THE PROBLEM. Put the records from the line that has "Click the scissors tools icon in toolbar" through the line that has "Action: [x=109, y=165]" into a Markdown table with two columns, Row and Line, numbering each row and skipping blank lines. Leave the pictures out.

LISTED RECORDS.
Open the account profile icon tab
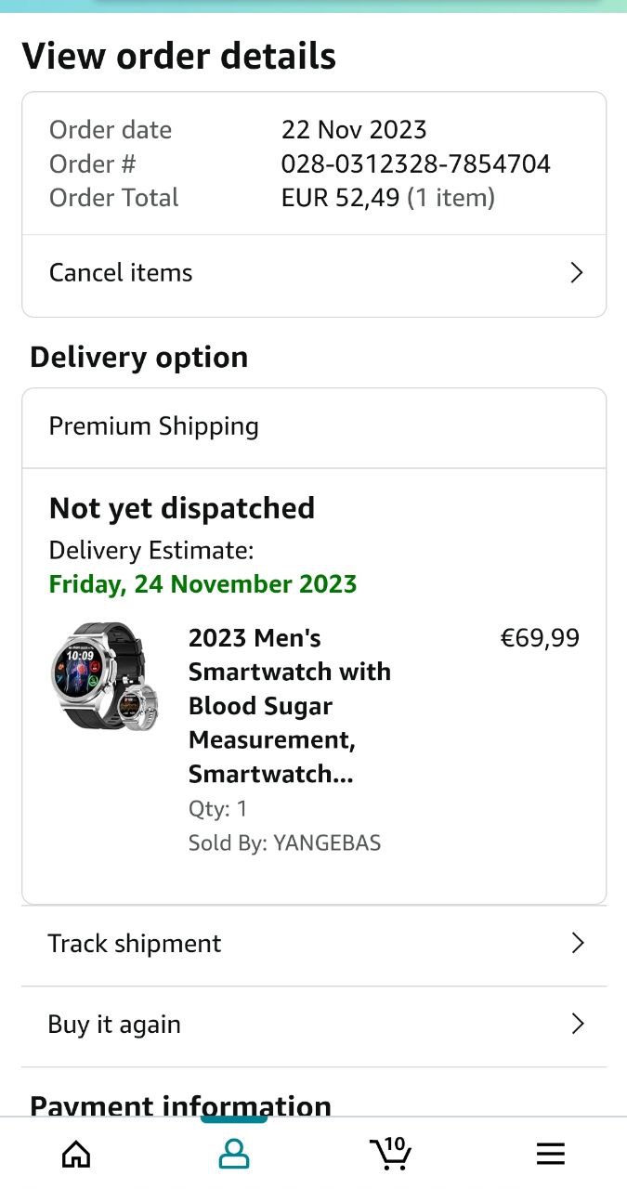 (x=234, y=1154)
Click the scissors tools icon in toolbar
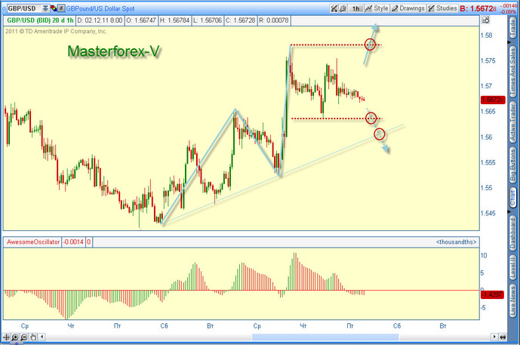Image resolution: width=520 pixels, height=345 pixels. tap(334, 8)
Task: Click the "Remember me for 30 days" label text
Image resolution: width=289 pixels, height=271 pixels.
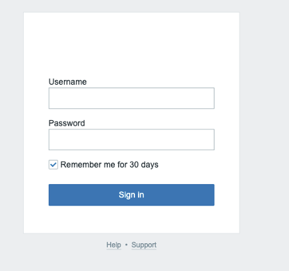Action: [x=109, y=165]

==

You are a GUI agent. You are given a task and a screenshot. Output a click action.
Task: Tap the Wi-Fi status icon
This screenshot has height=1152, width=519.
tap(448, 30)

TASK SOLUTION.
| Row | Line |
|---|---|
| 1 | Click the scissors tools icon in toolbar |
| 2 | Image resolution: width=520 pixels, height=345 pixels. tap(334, 8) |
| 3 | Task: Click the "Remember me for 30 days" label text |
| 4 | Image resolution: width=289 pixels, height=271 pixels. |
| 5 | Action: [x=109, y=165] |